Playing around with these different options will help you differentiate what is truly unique about your brand voice and what to avoid when you write your messages for real.
2. Feedback
Create a list of competitors’ social media accounts. Your job isn’t to simply read or digest their updates, but to analyze them.
What elements of their messages really work for you? What elements are unappealing? Are there any messages that stand out? What makes them stand out? Isolating these variables will help you learn to criticize your own work proactively and play the role of the average social media consumer.
3. Contrarian role-playing
Start by creating a controversial social media post, then have a co-worker, friend or even yourself play a “contrarian” role, dedicated to arguing, nitpicking and debating your stance.
Think of insightful, respectful and expert-level responses to everything the contrarian can say — and do so as quickly as possible, as if this were a live social environment.
This will help you hone your social media conversational skills and put your industry expertise to the test. The exercise works better with two people, so there’s a clear motivation to trip you up.
4. The mock disaster
All in all, social media “disasters” are pretty rare, but they can happen. If it ever happens to your brand, you need to be ready, so try running a simulation of what would happen if your brand posted something devastating.

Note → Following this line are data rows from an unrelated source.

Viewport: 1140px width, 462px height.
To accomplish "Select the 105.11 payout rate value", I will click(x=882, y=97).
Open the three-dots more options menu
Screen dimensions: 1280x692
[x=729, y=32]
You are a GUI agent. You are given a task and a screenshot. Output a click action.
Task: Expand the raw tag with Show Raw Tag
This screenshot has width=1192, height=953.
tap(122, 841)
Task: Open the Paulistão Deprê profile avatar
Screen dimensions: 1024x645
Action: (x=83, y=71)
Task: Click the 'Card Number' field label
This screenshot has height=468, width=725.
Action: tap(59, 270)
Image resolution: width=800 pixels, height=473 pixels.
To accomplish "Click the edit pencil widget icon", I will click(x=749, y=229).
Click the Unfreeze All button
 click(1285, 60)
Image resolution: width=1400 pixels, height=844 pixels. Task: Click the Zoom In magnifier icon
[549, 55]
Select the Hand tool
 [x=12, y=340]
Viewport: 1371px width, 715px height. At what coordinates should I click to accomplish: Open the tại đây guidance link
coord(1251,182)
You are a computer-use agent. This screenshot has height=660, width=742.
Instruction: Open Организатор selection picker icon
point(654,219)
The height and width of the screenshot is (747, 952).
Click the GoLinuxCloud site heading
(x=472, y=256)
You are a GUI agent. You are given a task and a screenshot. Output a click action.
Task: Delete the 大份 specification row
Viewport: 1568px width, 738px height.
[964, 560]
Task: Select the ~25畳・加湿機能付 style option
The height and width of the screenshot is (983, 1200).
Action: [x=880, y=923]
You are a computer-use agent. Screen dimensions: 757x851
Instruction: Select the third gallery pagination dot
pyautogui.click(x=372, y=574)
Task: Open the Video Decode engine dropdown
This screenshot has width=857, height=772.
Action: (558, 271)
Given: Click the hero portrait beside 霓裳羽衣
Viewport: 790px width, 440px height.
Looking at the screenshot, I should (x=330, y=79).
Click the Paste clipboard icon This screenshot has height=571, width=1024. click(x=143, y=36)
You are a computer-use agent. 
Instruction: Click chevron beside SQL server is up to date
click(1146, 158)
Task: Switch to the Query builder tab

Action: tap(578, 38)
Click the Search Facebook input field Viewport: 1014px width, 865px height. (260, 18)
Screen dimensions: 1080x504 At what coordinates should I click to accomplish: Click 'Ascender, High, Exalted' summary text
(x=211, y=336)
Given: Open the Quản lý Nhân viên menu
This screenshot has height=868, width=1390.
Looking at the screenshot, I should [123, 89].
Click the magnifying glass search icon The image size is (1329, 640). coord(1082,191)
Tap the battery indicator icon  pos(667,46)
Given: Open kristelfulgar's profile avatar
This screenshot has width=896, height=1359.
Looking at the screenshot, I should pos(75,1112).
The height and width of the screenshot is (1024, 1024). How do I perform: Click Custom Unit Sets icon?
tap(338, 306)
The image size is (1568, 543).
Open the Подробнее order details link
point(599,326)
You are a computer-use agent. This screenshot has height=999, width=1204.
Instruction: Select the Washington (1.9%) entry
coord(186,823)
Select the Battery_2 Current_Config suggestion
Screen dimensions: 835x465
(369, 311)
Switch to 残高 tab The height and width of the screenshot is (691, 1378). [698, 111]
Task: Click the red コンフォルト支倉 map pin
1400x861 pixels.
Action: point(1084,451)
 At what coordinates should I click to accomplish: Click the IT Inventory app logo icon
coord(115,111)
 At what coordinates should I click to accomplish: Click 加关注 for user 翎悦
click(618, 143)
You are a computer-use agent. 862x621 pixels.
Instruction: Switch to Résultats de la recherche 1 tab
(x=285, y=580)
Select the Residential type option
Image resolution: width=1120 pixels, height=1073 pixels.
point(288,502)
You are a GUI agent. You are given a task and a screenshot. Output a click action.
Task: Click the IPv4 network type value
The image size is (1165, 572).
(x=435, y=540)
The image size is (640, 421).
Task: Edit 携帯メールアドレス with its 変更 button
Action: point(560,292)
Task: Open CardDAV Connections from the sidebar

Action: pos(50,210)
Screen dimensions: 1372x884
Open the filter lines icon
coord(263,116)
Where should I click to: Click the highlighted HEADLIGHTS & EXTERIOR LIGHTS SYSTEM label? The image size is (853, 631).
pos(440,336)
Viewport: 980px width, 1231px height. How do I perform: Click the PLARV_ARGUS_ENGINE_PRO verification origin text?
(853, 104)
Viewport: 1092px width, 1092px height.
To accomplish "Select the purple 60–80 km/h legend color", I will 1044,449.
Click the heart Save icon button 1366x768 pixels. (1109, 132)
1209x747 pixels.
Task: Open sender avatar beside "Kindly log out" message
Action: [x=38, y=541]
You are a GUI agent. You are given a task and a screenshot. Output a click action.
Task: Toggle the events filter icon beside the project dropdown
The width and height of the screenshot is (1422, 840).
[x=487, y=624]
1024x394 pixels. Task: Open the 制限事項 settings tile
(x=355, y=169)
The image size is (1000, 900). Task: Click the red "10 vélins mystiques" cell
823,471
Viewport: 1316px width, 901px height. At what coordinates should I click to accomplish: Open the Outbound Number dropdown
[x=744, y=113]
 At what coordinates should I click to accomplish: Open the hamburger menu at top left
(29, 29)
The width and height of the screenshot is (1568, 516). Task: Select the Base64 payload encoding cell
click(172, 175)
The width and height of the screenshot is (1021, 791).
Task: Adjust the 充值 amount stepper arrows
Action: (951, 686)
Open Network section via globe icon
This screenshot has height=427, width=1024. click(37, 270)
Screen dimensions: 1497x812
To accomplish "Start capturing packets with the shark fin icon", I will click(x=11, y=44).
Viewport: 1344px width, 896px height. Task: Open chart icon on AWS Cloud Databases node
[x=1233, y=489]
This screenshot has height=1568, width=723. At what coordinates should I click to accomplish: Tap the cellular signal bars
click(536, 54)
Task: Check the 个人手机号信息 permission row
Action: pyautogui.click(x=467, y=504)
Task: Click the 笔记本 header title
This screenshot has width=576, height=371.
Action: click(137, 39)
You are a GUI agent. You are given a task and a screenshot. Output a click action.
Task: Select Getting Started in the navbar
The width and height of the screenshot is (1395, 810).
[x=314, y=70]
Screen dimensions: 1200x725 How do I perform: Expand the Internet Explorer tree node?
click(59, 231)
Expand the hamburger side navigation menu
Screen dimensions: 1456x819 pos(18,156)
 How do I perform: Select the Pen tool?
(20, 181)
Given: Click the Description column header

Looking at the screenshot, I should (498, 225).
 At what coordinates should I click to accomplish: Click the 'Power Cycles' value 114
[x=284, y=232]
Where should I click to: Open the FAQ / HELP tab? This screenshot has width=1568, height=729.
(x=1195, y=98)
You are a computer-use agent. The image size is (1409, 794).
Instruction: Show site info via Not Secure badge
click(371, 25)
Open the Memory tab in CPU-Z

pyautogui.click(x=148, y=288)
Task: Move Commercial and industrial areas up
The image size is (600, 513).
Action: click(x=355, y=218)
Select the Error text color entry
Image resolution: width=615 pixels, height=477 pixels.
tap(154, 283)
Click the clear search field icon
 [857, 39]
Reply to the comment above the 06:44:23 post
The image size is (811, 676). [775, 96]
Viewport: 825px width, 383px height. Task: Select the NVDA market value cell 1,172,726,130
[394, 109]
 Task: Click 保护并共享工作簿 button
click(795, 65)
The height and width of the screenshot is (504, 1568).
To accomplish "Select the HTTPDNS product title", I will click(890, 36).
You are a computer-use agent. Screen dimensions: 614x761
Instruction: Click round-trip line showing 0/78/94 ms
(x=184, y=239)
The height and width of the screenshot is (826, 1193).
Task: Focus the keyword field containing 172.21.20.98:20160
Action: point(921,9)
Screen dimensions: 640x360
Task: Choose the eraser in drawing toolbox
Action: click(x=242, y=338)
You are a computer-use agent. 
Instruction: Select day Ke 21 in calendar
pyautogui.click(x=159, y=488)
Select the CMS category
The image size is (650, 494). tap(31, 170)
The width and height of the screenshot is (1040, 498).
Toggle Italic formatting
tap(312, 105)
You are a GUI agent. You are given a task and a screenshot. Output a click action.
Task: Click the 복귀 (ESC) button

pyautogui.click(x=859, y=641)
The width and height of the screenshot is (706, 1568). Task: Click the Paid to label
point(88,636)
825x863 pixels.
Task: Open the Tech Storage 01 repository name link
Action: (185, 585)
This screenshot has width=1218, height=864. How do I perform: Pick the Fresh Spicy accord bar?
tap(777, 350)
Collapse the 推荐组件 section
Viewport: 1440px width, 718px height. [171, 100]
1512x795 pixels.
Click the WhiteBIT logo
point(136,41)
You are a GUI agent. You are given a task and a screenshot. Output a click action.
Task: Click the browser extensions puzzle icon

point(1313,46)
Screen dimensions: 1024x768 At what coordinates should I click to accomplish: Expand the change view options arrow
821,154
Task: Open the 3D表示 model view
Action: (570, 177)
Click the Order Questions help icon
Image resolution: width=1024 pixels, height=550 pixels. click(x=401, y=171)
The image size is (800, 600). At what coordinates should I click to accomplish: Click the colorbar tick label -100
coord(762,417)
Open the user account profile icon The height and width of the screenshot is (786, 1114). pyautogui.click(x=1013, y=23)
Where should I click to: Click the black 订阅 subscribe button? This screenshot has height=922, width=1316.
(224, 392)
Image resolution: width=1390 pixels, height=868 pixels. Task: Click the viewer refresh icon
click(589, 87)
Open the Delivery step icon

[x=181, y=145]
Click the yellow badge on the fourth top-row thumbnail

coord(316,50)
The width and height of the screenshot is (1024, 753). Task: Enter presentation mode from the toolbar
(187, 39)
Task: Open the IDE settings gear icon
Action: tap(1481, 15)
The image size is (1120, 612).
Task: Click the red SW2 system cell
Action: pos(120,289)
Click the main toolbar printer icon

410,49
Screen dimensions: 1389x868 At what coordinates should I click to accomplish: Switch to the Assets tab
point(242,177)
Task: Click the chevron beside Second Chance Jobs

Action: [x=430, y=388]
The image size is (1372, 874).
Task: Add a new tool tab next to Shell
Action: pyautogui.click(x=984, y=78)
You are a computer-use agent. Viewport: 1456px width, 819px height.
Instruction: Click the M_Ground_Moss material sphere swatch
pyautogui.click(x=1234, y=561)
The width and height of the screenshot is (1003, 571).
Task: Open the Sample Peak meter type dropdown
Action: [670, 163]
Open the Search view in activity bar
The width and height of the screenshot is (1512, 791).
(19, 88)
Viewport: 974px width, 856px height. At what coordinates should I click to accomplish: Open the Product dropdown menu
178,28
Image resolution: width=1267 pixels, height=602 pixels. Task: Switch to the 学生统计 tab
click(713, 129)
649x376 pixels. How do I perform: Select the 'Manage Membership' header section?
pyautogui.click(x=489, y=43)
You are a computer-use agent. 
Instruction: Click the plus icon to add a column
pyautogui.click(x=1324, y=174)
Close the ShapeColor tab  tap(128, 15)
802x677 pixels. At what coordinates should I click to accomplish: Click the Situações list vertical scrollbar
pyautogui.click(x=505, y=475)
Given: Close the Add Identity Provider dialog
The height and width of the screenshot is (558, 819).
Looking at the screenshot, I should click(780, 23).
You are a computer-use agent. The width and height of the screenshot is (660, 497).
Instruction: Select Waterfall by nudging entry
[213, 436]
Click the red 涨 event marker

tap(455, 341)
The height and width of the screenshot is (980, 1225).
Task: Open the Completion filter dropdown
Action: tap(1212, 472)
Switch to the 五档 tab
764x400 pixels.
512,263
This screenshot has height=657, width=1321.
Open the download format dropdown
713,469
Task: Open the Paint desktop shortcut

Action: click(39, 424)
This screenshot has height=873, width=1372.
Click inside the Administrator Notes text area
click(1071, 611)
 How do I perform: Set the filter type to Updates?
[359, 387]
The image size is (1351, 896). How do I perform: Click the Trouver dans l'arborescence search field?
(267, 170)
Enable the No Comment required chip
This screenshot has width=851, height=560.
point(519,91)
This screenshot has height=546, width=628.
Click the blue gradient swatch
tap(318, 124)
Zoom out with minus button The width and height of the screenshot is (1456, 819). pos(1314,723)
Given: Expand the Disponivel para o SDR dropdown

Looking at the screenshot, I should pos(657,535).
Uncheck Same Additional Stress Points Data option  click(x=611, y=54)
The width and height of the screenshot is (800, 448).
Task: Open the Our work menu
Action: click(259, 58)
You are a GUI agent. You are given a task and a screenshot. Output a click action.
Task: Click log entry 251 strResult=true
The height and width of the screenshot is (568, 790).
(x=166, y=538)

Have a co-worker text you at a random time that they choose — preferably when it’s inconvenient for you since disaster can strike at any time. See how quickly you can round up your team, check into your social profiles for damage control and come up with a strategy for how to respond.
5. Crowdsourced opinions
This exercise requires some outside help. Gather a few team members and have them play the role of social media audience members — this is even better if you can get existing clients, but in that case, it’s less exercise and more market research.
Present multiple post alternatives you’ve already created. These could be variations on a topic, like you created in exercise one, or simply different topics that you’ve come up with while brainstorming. Have your team members collectively decide on the post they feel is best to publish, and ask them why they chose it.
Most of the previous exercises have been limited in the sense that they rely only on your perceptions and judgments; this will compensate for some of your biases.
Conclusion
These exercises aren’t perfect, and your social campaigns will still be a bit of an experiment in progress, but at least you’ll walk into them knowing you have a firm grasp on your brand identity and overall strategy.